To achieve this, context retrieval suggests that we first generate a helper text for each episode – that is, context text — that allows us to place a piece of text in the original document it appears in. Basically, we ask the LLM to produce this contextual text for each episode. To do this, we provide the document, along with the original passage, in one request to the LLM and tell it to “provide context to place a particular element in a document“. Information to make a text of our theme Italian cookbook the chunk will look like this:
the entire document Italian Cookbook document the chunk comes from
Here is the chunk we want to place within the context of the full document.
the actual chunk
Provide a brief context that situates this chunk within the overall
document to improve search retrieval. Respond only with the concise
context and nothing else.
LLM returns the text with the context that we combine with our original piece of text. This way, for each part of our original document, we generate a context document that explains how this part is placed in the parent document. For our example, this would be something like this:
Context: Recipe step for simmering homemade tomato pasta sauce.

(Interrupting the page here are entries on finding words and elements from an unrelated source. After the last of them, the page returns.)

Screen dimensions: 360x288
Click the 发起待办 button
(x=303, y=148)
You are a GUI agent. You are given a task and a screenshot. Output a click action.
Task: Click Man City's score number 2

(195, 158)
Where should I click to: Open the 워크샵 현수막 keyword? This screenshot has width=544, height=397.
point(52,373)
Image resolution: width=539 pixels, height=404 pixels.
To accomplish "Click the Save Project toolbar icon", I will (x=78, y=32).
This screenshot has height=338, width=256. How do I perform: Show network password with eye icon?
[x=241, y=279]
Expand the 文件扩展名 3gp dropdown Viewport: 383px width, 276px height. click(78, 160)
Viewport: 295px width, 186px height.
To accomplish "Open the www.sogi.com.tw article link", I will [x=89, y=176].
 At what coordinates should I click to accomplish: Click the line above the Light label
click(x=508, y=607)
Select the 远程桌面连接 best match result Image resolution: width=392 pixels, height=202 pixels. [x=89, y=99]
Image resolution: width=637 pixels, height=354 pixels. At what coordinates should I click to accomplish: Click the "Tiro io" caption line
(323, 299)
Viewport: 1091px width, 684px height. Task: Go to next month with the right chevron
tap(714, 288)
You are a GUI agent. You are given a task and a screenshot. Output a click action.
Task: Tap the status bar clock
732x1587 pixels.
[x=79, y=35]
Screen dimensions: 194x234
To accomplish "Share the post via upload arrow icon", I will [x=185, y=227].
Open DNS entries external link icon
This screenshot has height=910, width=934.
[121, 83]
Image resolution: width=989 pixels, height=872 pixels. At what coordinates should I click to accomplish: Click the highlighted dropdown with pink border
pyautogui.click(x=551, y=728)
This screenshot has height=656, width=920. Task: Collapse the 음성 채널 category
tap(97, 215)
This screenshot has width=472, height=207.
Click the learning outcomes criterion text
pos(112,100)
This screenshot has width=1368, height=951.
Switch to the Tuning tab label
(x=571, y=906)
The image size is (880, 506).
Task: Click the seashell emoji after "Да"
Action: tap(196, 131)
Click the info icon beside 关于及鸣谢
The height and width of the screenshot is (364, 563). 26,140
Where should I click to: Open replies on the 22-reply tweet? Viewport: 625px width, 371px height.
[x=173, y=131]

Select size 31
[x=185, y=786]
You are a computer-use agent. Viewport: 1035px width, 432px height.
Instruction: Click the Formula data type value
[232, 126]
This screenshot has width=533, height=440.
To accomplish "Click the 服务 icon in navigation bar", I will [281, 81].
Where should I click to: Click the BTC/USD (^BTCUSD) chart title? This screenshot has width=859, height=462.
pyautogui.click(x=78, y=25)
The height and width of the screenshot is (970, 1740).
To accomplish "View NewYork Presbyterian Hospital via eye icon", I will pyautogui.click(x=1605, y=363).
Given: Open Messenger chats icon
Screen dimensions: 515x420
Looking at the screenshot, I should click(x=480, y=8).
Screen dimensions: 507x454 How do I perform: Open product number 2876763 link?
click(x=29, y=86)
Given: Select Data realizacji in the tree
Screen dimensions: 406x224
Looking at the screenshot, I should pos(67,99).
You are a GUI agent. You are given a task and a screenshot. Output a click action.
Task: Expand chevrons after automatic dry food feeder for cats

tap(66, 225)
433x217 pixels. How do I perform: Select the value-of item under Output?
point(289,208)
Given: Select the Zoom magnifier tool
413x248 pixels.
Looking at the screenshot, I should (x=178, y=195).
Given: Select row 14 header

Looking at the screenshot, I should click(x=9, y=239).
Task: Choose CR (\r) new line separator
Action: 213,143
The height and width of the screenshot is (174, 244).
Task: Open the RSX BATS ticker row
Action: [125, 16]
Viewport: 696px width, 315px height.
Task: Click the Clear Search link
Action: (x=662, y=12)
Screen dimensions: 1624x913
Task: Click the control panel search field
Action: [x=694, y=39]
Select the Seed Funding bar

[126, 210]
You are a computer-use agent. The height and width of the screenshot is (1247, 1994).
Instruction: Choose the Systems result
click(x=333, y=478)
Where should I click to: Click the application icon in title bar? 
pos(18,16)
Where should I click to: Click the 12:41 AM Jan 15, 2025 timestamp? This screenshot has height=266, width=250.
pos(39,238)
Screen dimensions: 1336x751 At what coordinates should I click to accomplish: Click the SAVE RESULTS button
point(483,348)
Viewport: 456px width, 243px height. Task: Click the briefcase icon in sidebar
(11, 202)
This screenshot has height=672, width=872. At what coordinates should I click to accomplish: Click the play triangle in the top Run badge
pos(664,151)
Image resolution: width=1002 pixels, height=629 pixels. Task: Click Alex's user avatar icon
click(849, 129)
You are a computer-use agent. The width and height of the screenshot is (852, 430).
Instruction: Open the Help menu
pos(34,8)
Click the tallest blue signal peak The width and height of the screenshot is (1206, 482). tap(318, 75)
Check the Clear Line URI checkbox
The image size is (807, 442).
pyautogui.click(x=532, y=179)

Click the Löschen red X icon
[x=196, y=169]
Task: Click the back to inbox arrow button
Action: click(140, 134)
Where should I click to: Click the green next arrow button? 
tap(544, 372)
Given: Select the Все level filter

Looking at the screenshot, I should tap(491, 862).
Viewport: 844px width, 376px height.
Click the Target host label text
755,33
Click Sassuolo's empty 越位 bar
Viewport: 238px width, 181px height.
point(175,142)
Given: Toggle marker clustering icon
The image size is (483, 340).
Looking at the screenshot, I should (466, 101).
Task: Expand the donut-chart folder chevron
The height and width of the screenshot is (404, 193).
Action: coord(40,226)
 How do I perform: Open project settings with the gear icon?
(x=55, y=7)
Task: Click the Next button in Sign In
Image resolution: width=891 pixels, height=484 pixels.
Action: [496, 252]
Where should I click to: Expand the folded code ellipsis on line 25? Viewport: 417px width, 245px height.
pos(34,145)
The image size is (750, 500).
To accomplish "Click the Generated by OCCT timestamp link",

Chunk: Heat the mixture slowly and stir occasionally to prevent it from sticking.
Which is very informative and straightforward! Now there is no doubt what this mysterious mixture is, because all the information needed to identify whether we are talking about tomato sauce or laboratory starch solutions are easily placed inside the same lump.
From this point on, we treat the initial chunk text and the context text as an unbroken pair. Then, other steps of RAG with hybrid search are performed in the same way. That is, we create an embedding stored in the search vector and the BM25 index for each piece of text, which depends first on its context text.

This method, as simple as it is, results in a dramatic improvement in the retrieval performance of RAG pipelines. According to Anthropic, Contextual Retrieval improves retrieval accuracy by 35%.
. . .
Cost reduction with faster caching
I hear you ask, “But won't this cost a lot of money?Surprisingly, no.
Understandably, we understand that this setup will significantly increase the import cost of the RAG pipe – basically double it, if not more. Well now we've added a bunch of extra calls to LLM, haven't we? This is true to some extent – indeed now, for each component, we make an additional call to LLM to place it inside the source document and get the content text.
However, this is a fee that we only pay once, at the document entry stage. Unlike other techniques that try to preserve context at runtime – such as pseudo-document embedding (HyDE) – context retrieval does the hard work during the document import phase. In runtime methods, additional LLM calls are required for every user query, which can quickly scale to latency and performance overhead. In contrast, contextual retrieval shifts the computation to the input phase, which means that improved retrieval quality comes with additional overhead during runtime. In addition to this, additional techniques can be used to further reduce total recovery costs. Specifically, caching can be used to generate a document summary only once and then place each segment against the generated document summary.
. . .
In my mind
Content retrieval represents a simple but powerful improvement over traditional RAG systems. By enriching each segment with contextual text, we identify its semantic place within its source document, dramatically reducing the ambiguity of each segment, and thus improving the quality of information transferred to LLM. Combined with hybrid search, this technique allows us to preserve semantics, keywords, and context at the same time.
Did you like this post? Let's be friends! Join me at:
📰A small stake 💌 In the middle 💼LinkedIn ☕Buy me a coffee!
All photos by the author, unless otherwise noted.